Starting your own business can be a “lonely” experience, but “it’s great to be your own boss”, says Lisnaskea graphic designer Ronan Cassidy.

SugarProjects specialises in graphic and web design and was set up in April 2013, based in Lisnaskea Enterprise Centre. Ronan is now planning to move to Fermanagh Enterprise’s Killyhevlin Industrial Estate premises and hopes to take on an apprentice from South West College, before growing his business further.

Ronan’s route to self-employment is typical of the many micro-businesses in the County. Following studies in Belfast, he gained valuable work experience in London and Belfast, before returning home to start a family.

A degree in Design from the University of Ulster, Belfast led Ronan to a job as a designer for a framing company in Omagh. Following a year out in Australia, he worked as a graphic designer in London, including for McLaren Mercedes. He gained employment in Belfast, first for the Northern Ireland Environment Agency and then for Navigator Blue Advertising. He then worked for the Quinn Group, but was travelling to and from Belfast. When its marketing department moved to Dublin, Ronan decided to make the leap into self-employment.

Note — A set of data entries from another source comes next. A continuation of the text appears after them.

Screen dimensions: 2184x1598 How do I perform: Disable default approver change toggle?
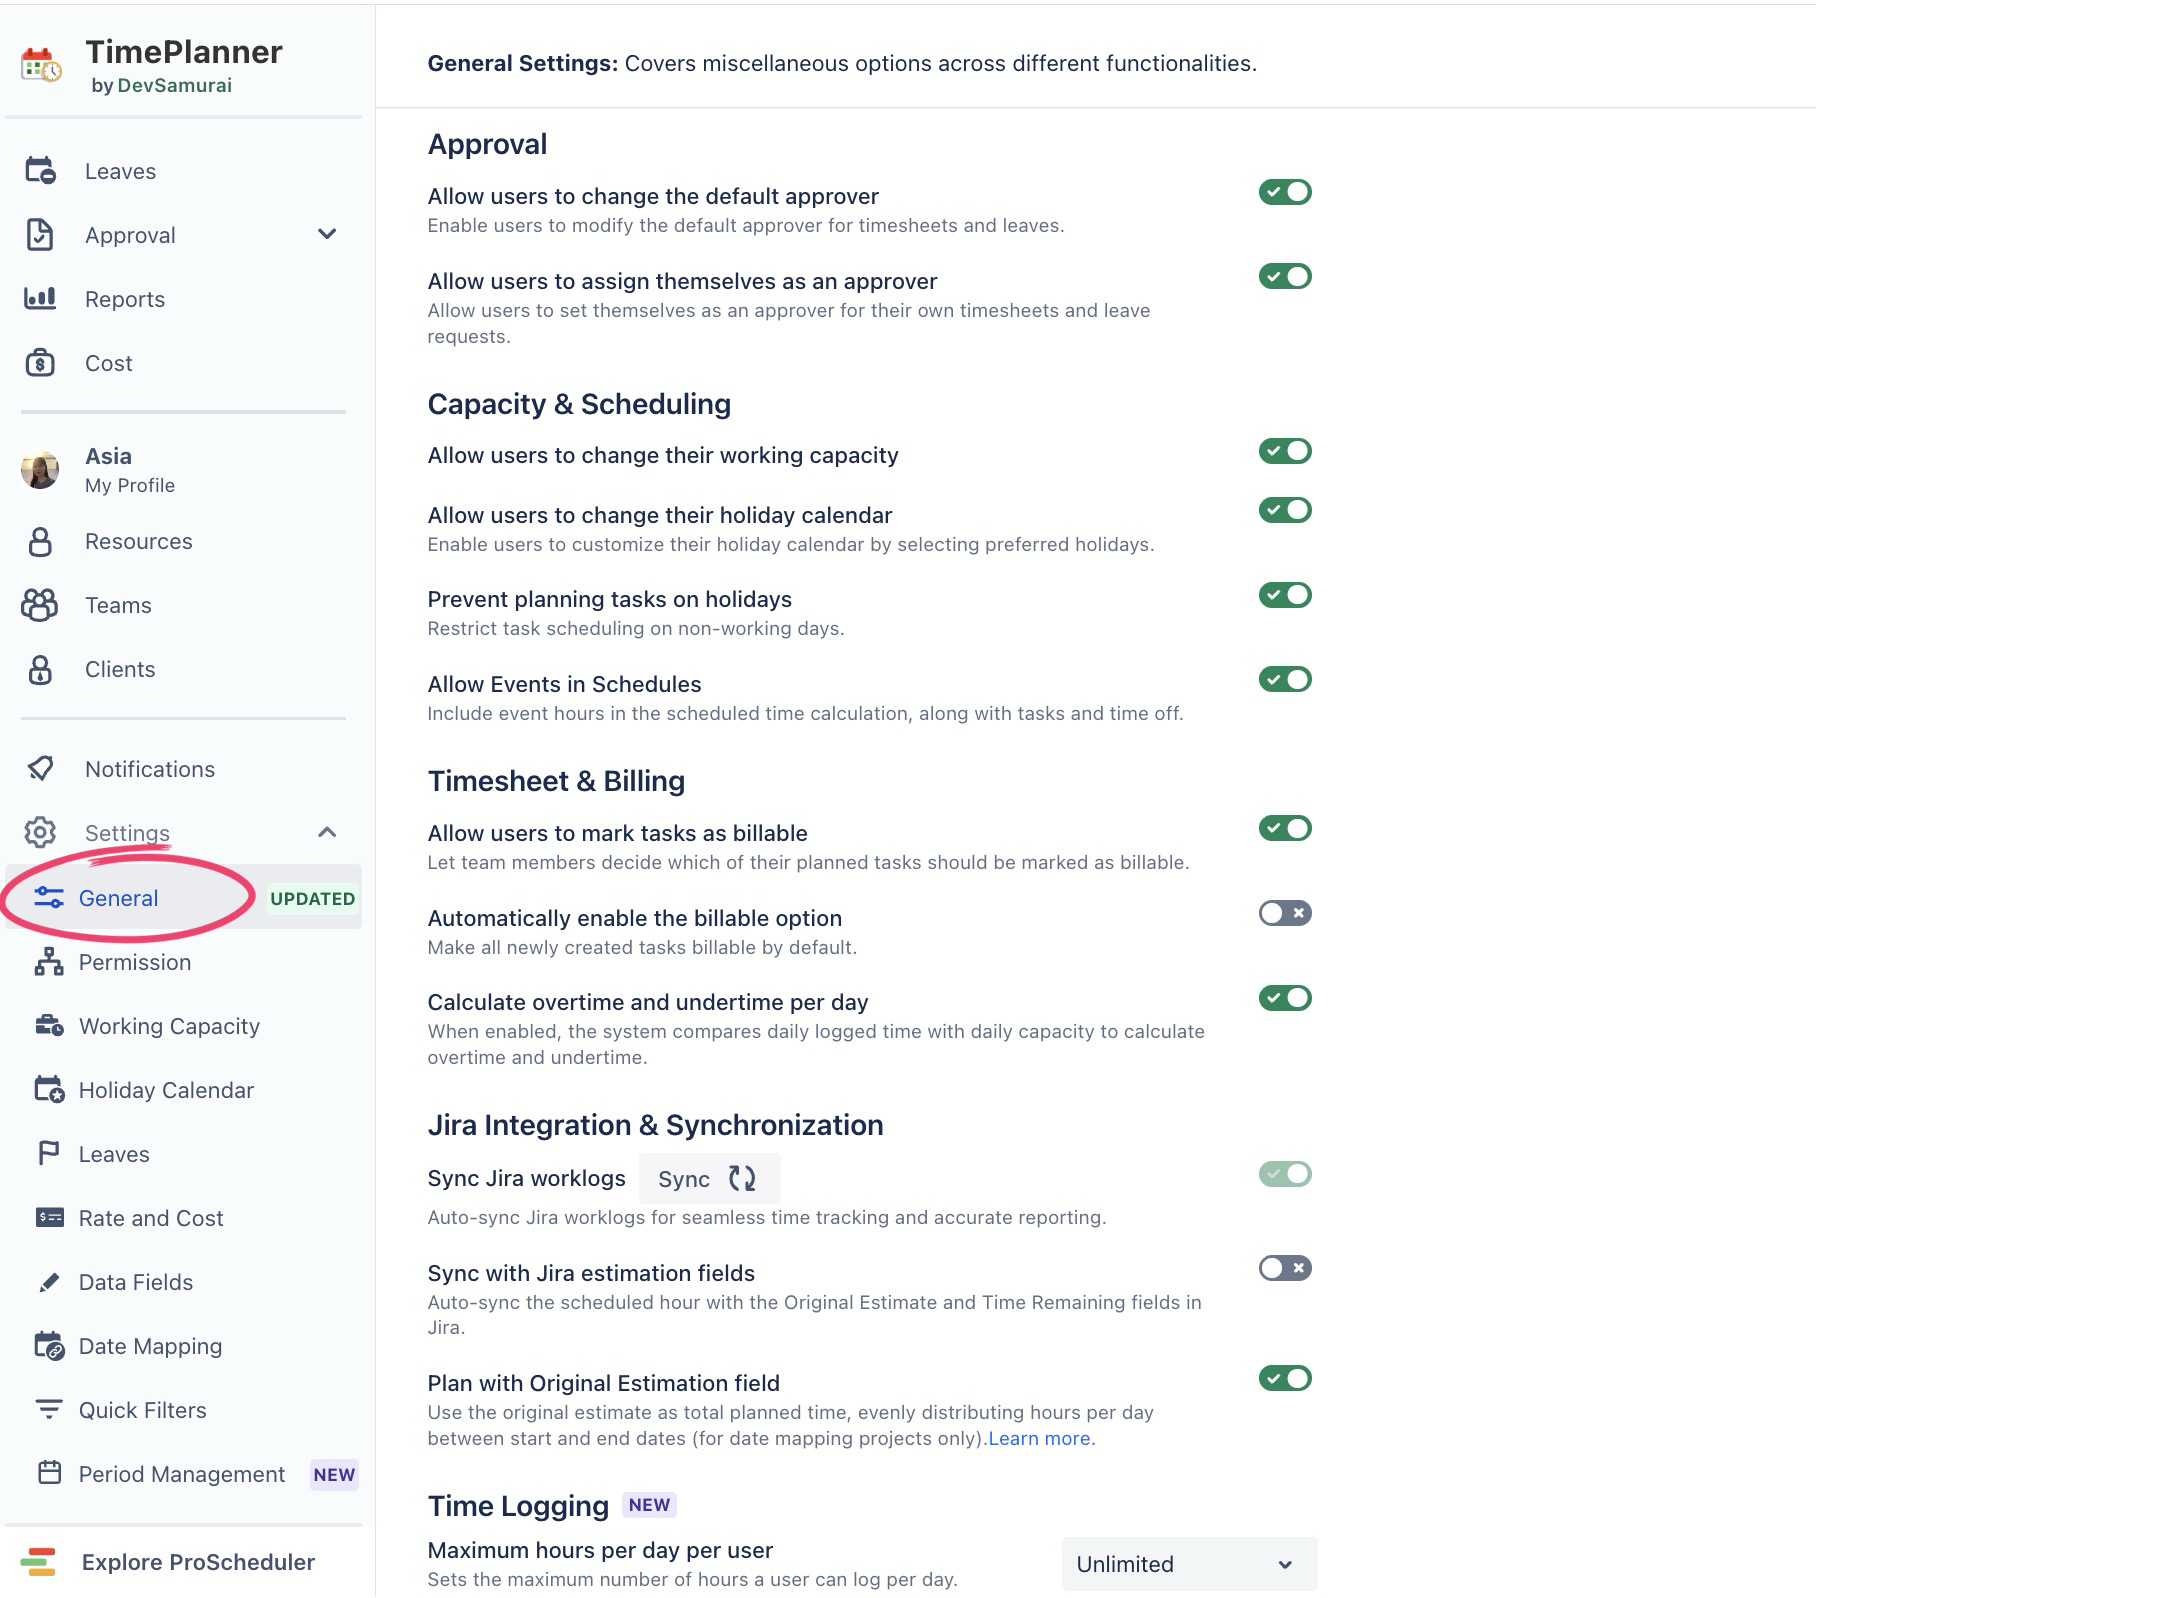pos(1284,192)
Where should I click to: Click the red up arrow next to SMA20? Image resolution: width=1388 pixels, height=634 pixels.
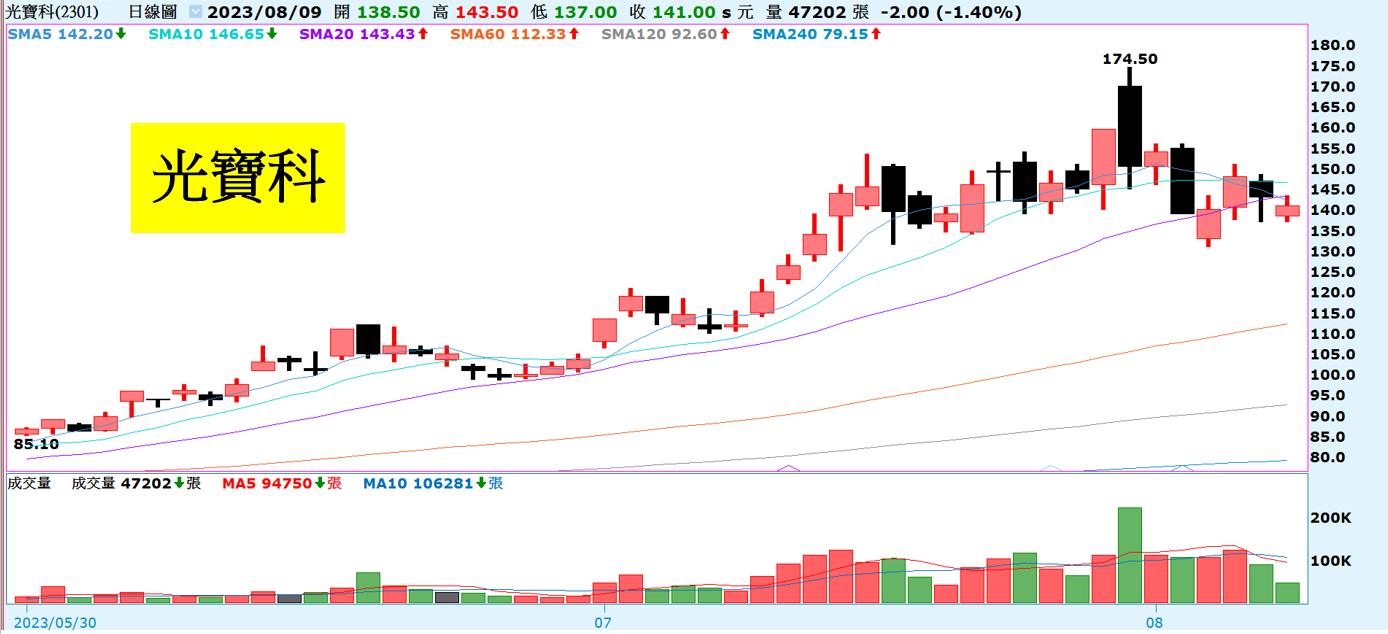tap(423, 34)
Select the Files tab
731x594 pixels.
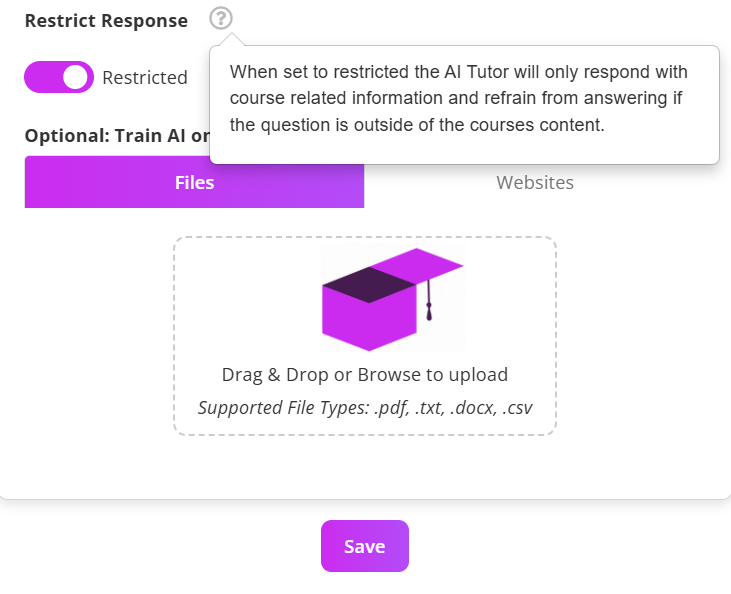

Liberty Insurance was his first customer and the company has since retained his services. SugarProjects’ most recent job for the company was a seven second ‘GAA 15% Discount’ advert that was shown on the big screen at half-time in the All-Ireland hurling final in Croke Park on September 27.

“I started in April 2013 and thankfully I’ve been able to take on local Fermanagh customers, as well as customers from Tyrone, Belfast, Monaghan and Cavan,” Ronan tells The Impartial Reporter.

“The cross-border opportunity for Fermanagh businesses is huge”, he believes. Other customers include Dowlers, the Slieve Russell Hotel and Hair by Imelda Maguire.

At the moment he has managed through word of mouth, but is well aware of the importance of social media and search engine optimisation, which means he has to find the time to keep his blog updated in order to stay relevant on google’s search engine.

“It used to be that people would want a flyer, or an advert in a newspaper. But now they want graphic design, web design, social media and help with search engine optimisation. The world is changing and businesses realise that,” Ronan comments.

“A lot of my customers are starting a new business. There is so much going on out there; Fermanagh is definitely an entrepreneurial place,” Ronan notes.

Ronan completed a Postgraduate Degree in Digital Media and Communications in June last year which gave him a great insight into this ever-changing area. He recalls doing his university work with a pen and paper. In order to stay on top of new trends in design and the latest technology gadgets and apps, he buys industry magazines and tries to attend relevant events in order to hear from expert speakers. He points to events hosted by the First Stop Shop in the Clinton Centre as an example. Ronan also finds it beneficial to attend business events in Belfast and Derry.

Such events also provide an important networking opportunity, something self-employed micro-businesses can miss out on. “It’s lonely,” Ronan states. “Sometimes I could go for two weeks without leaving Lisnaskea.” He adds that he misses the interaction and feedback that comes with an office environment. “When I was in London or Belfast, I could be working on something and turn around and say to a colleague: ‘What do you think of this? Should I move that logo?’ That’s another reason for moving to Enniskillen; there are a few photographers based there and it will hopefully give me more interaction with other like-minded business people,” he says.

A higher internet speed is an added impetus for moving to Enniskillen, according to Ronan, who is “dealing with huge file sizes.” As a creative individual, Ronan also advises local business people to get out of their locality now and again to catch up on the latest trends and to generate new ideas. “You need to get out and see and do things, even to go for a coffee somewhere. I’d sometimes go to Dublin Zoo, the Ulster Museum or Titanic Belfast, or travel to London or other cities in order to inspire myself and catch up with the latest trends, because rural areas do tend to be a bit slower in catching up.” However, he does point to the “fantastic” facilities at the South West College’s Image Centre. “They have some fantastic courses there such a ‘Moving Image’. If I was 19 again, I would love to be studying there!” Ronan has requested an apprentice from the College to come and work for him. “I’ve asked them to send me someone with a creative mind because everything else can be taught; you can’t teach creativity,” Ronan comments.

Ultimately, he hopes to expand his business and hire more employees.

Access to finance is difficult, Ronan concedes, but realises that he has to make his own way. “Technically I am an exporter as I have customers in the Republic of Ireland, but that’s not enough to get finance. I am lucky in that it didn’t cost me much to get set up because I already had my PC and the printer was given to me by a friend. I pay rent but my biggest outgoing is my phonebill, which includes internet, which is essential for my business.”